Voici un texte que j’écrivais en 2011, et en 2020, alors que nous assistons à la fois à une attaque impérialiste contre l’Iran, un vote de réflexe national autour des mollahs qui représentent la résistance mais aussi l’obscurantisme, comme Ahmadinejad qui appartenait à une secte apocalyptique, je continuerai à me battre contre toute invasion de l’Iran. Je continuerai à lutter pour le peuple haïtien martyre, contre tous les racismes et antisémitismes, mais je voudrais dire que certains qui de fait rallient les rangs de l’extrême-droite antisémite, les Soral, les Dieudonné et même les Pascal Boniface, nuisent à cette cause à laquelle je suis attachée.
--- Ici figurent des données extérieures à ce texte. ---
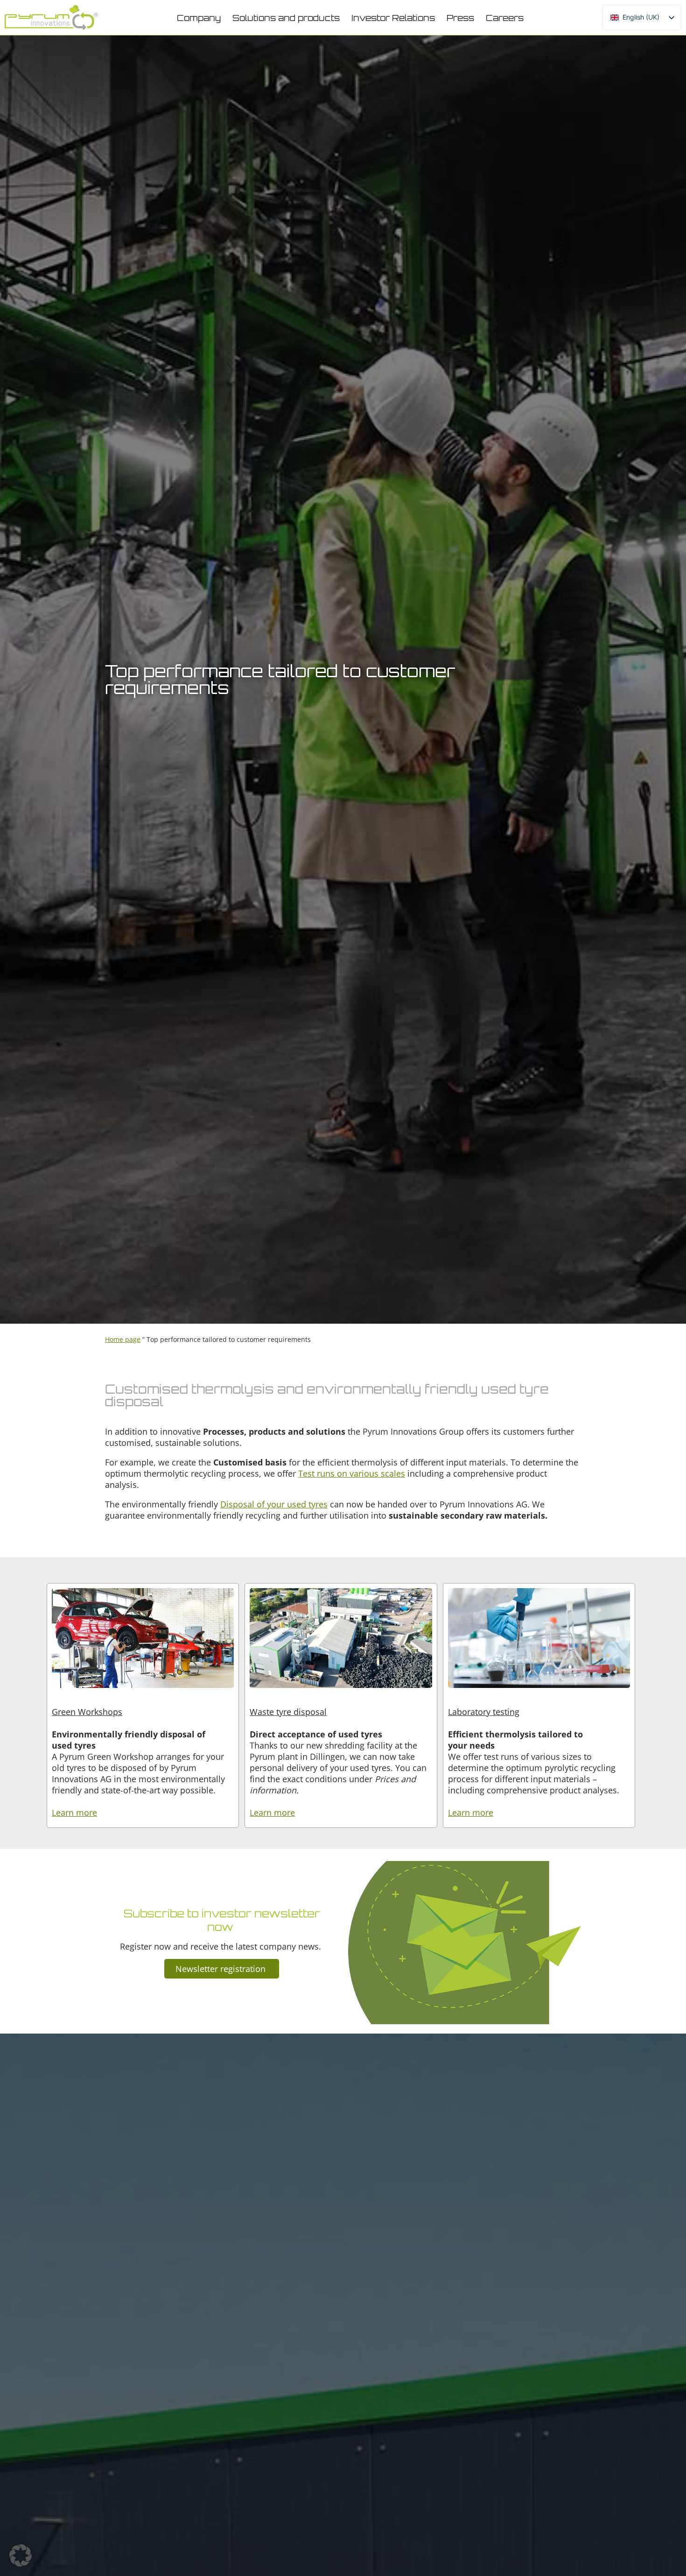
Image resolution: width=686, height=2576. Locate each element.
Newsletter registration (221, 1968)
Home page (122, 1339)
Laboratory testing (483, 1711)
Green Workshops (87, 1711)
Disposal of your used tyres (274, 1504)
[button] (198, 17)
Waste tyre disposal (288, 1711)
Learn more (74, 1812)
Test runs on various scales (351, 1473)
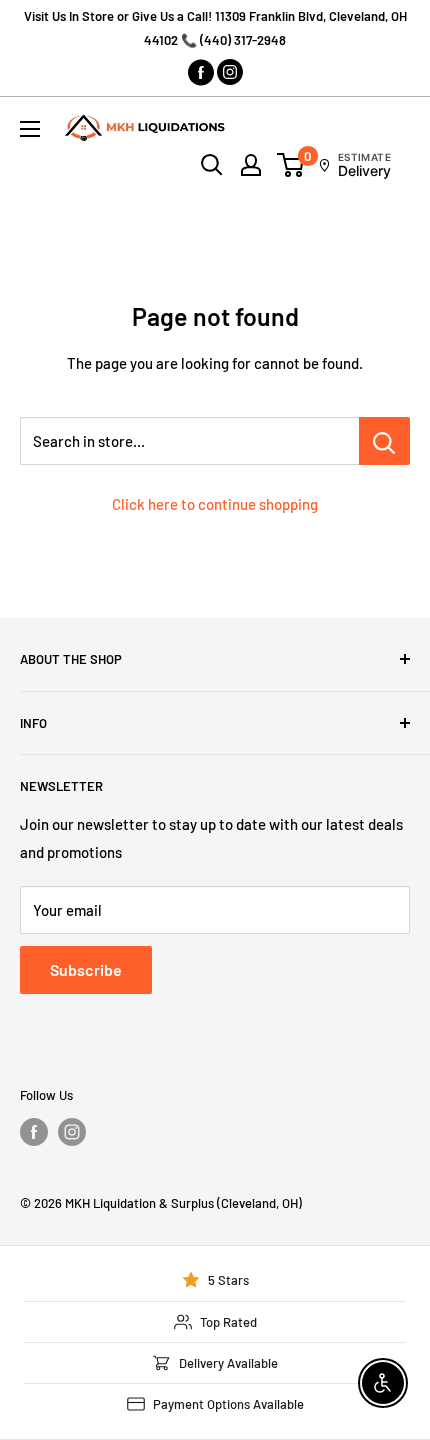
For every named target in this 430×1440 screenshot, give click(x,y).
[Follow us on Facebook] (34, 1132)
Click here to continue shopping (215, 504)
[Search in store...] (384, 441)
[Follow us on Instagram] (72, 1132)
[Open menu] (30, 129)
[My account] (251, 165)
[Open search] (212, 165)
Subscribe (86, 969)
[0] (291, 165)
Sean Penn a pris ses distances, il n’a pas pu supporter l’antisémitisme des gens qu’il avait rejoint. Ce que toutes les insultes, les répressions, les listes noires ne peuvent pas accomplir sur des juifs de notre espèce, la complaisance à l’antisémitisme le crée et isole au lieu de rassembler. Puissiez-vous comprendre ce que je vous dis.
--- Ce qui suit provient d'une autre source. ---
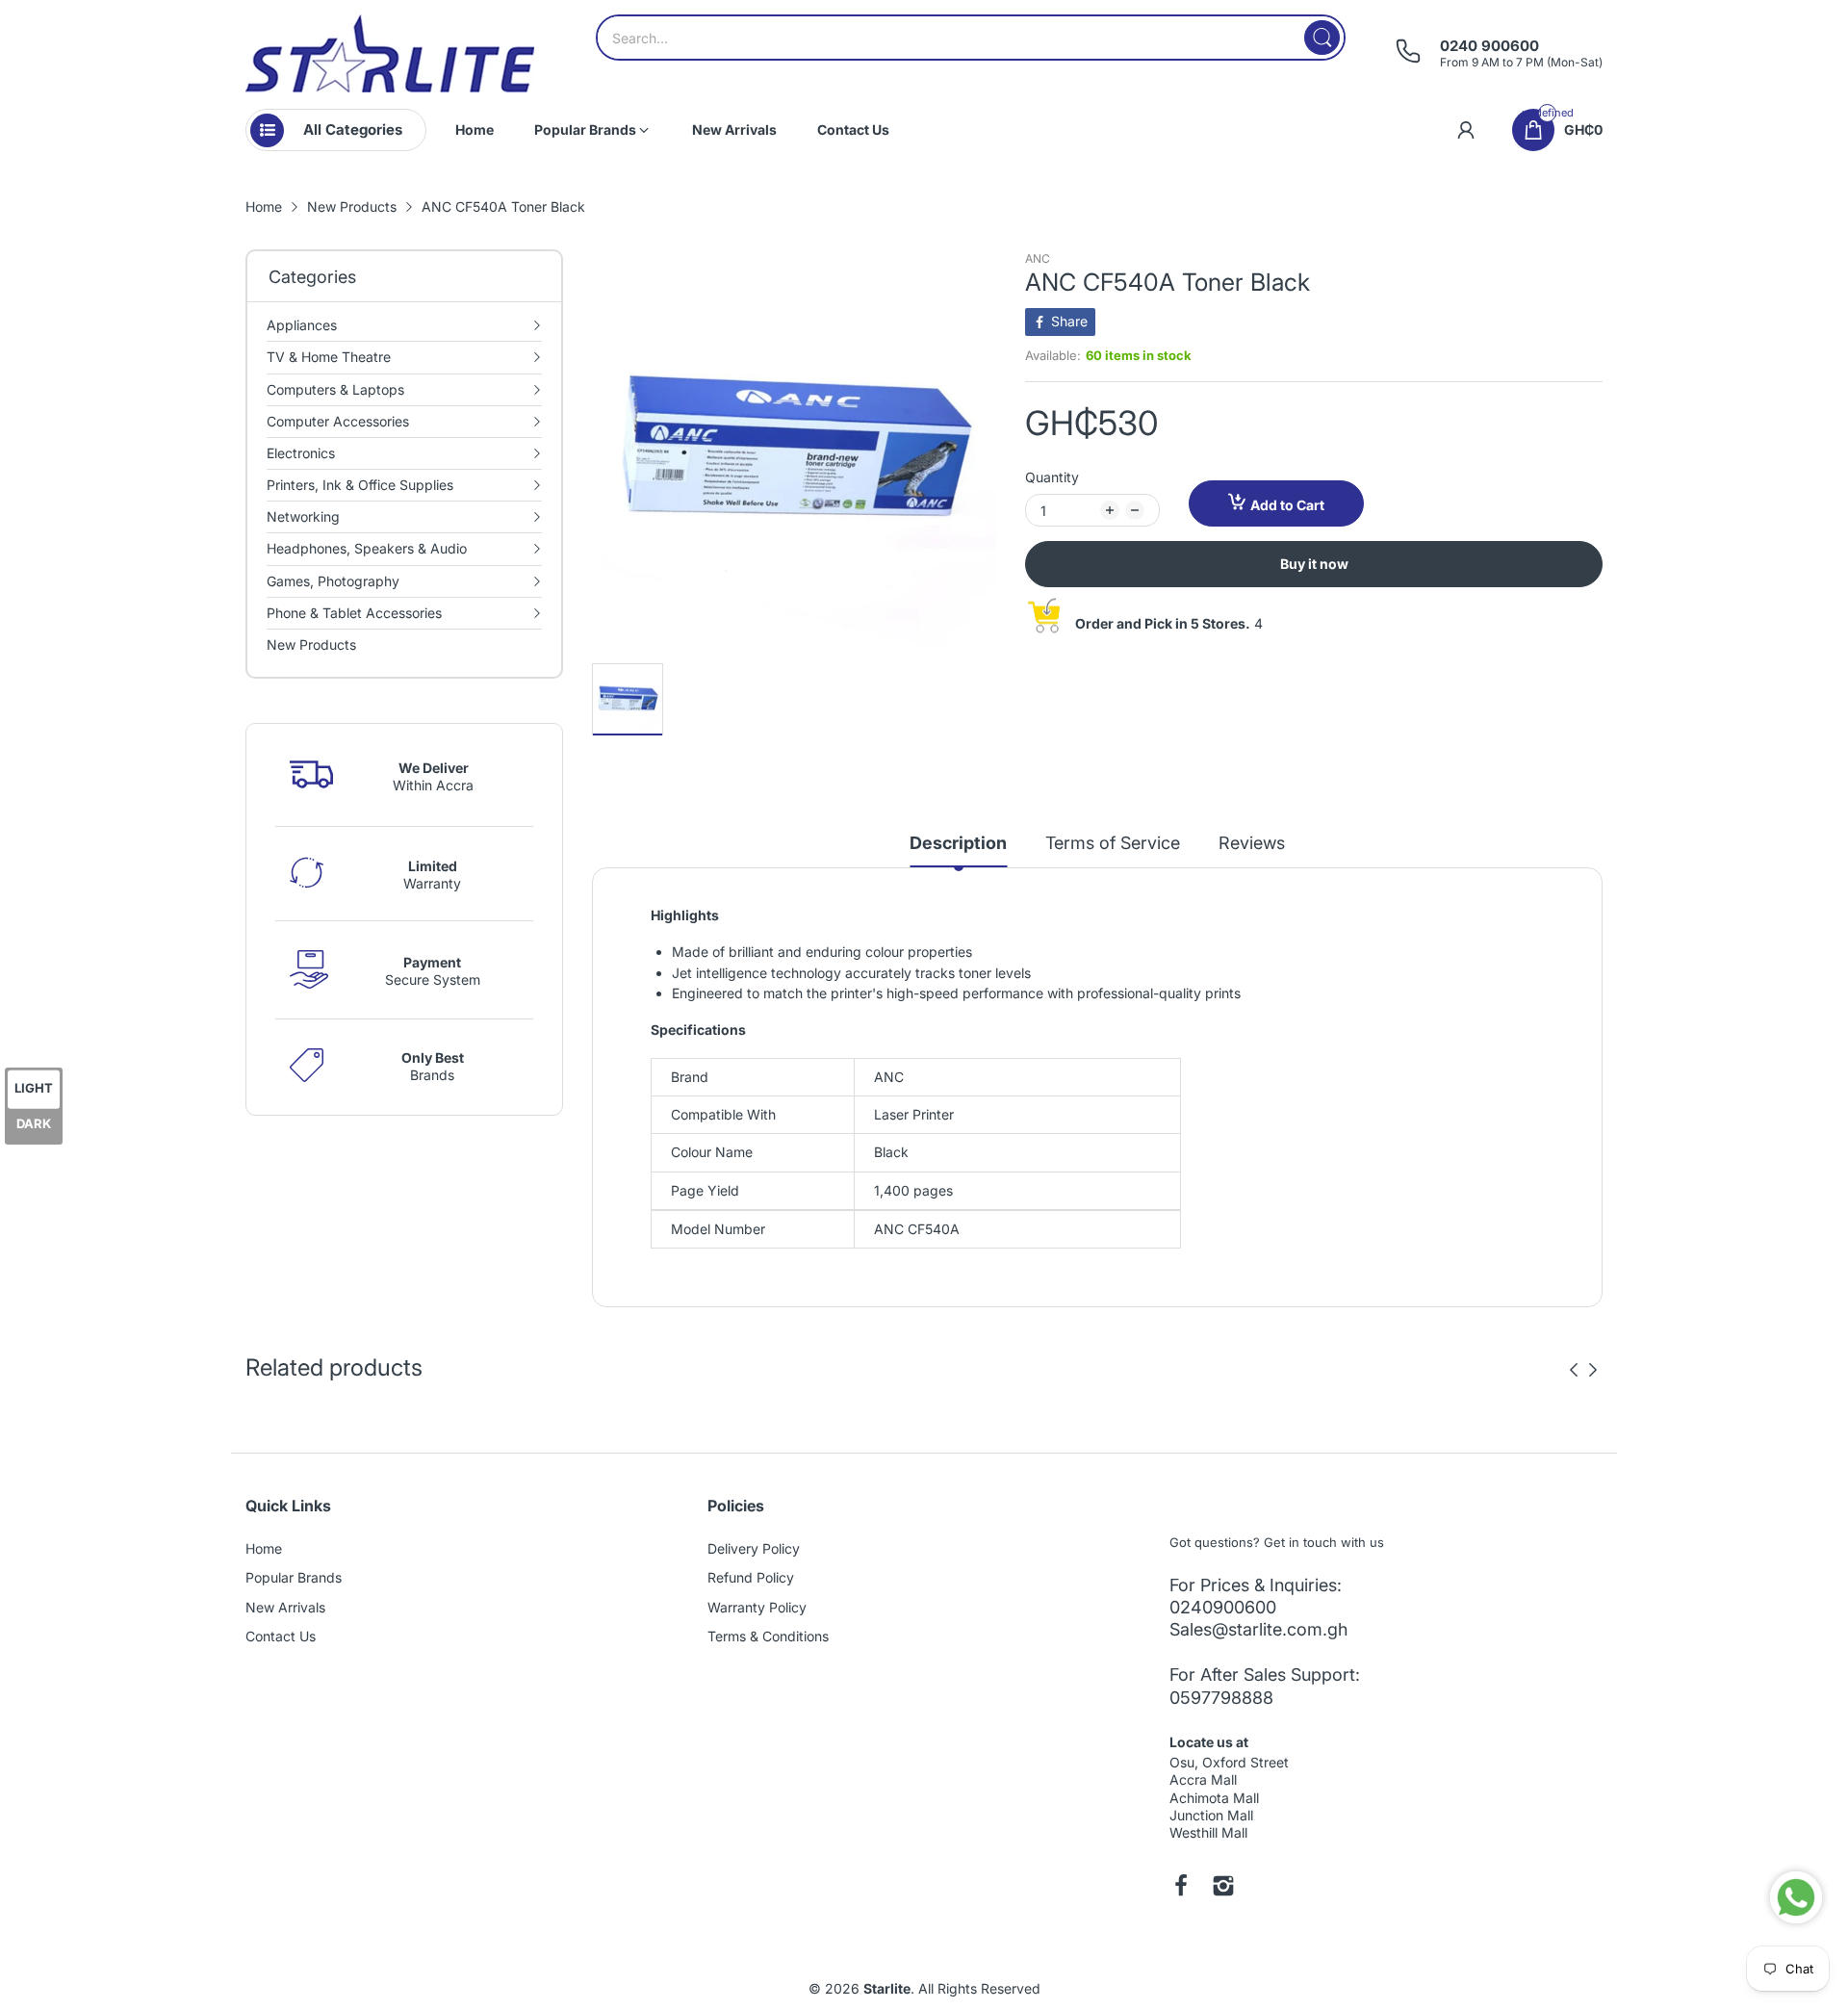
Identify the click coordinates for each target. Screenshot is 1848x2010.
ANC (1037, 258)
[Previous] (1593, 1369)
la grande différence entre l’appartenance à une religion ou l’appartenance à un peuple, c’est qu’une religion vous la choisissez, vous pouvez y renoncer, vous pouvez l’exercer sous une forme bigote, radicale ou au contraire humaine… Mais être juif on n’y renonce pas, le voudriez-vous qu’un antisémite vous force à l’être, parce qu’être juif c’est simplement se vivre comme le descendant de gens obstinés qui ont préféré toutes les répressions à la négation de leur filiation, même s’ils ne croyaient pas en dieu, s’ils fuyaient la synagogue, comme Spinoza ils ne se convertissaient pas, ils acceptaient cette expérience et ils tentaient de la tourner en compréhension de l’universelle émancipation… ils me font rire ceux qui nient le fait qu’être juif c’est appartenir à un peuple, pas à une nation, non à un peuple, c’est-à-dire quelque chose qui s’est construit historiquement… Si vous êtes juif, vous pouvez être athée, fils de converti comme Marx, si on se souvient que vous avez ne serait-ce qu’un grand parent juif, vous avez droit à ces ignominies… Qu’est-ce que vous en faites, vous devenez vous-même raciste, ou au contraire cela vous donne de la force, une manière de lutter.
Ce n’est pas en tant que personnes ayant une appartenance religieuse, non c’était comme les tziganes, les slaves, que les nazis ont envoyé 18 membres de ma famille en camp de concentration, puis à la mort, une seule est revenue… c’est parce qu’ils étaient de “la vermine” dont il fallait purger la terre des sous-êtres dont on décrivait les caractéristiques physiques et qui sont reproduites ici telles que les nazis les définissaient, gros nez, lèvres lippues, qui peut échapper à cela… et c’est avec non pas un choix mais cette chose-là que vous défendez… ce que vous dites me répugne… me révulse et j’ai peur de ce que vous représentez… pire encore vous provoquez l’envie de se réfugier dans un lieu à vous où on vous fichera la paix et dont il faudra à votre tour chasser les autres… vous êtes par votre “tolérance” celui qui fabrique l’extrême-droite en Israël ou du moins rassemble autour d’elle un maximum de juifs apeurés et fait leur malheur comme celui du peuple palestinien.
En ce qui me concerne j’ai toujours combattu avec la même force ceux qui attaquaient les arabes, les basanés, les africains, les asiatiques et je n’ai jamais confondu ce combat contre le racisme avec celui qui met en cause la laïcité. Vous vous ne savez plus où vous êtes, où vous habitez… d’ailleurs il y a désormais dans les rangs des communistes des gens qui haïssent les soviétiques, l’URSS qui nous a délivrés, mais aussi les Chinois et ce qu’ils en disent sous couvert de dénonciation de la dictature est du racisme pur et simple… (note de Danielle Bleitrach le 24 février 2020)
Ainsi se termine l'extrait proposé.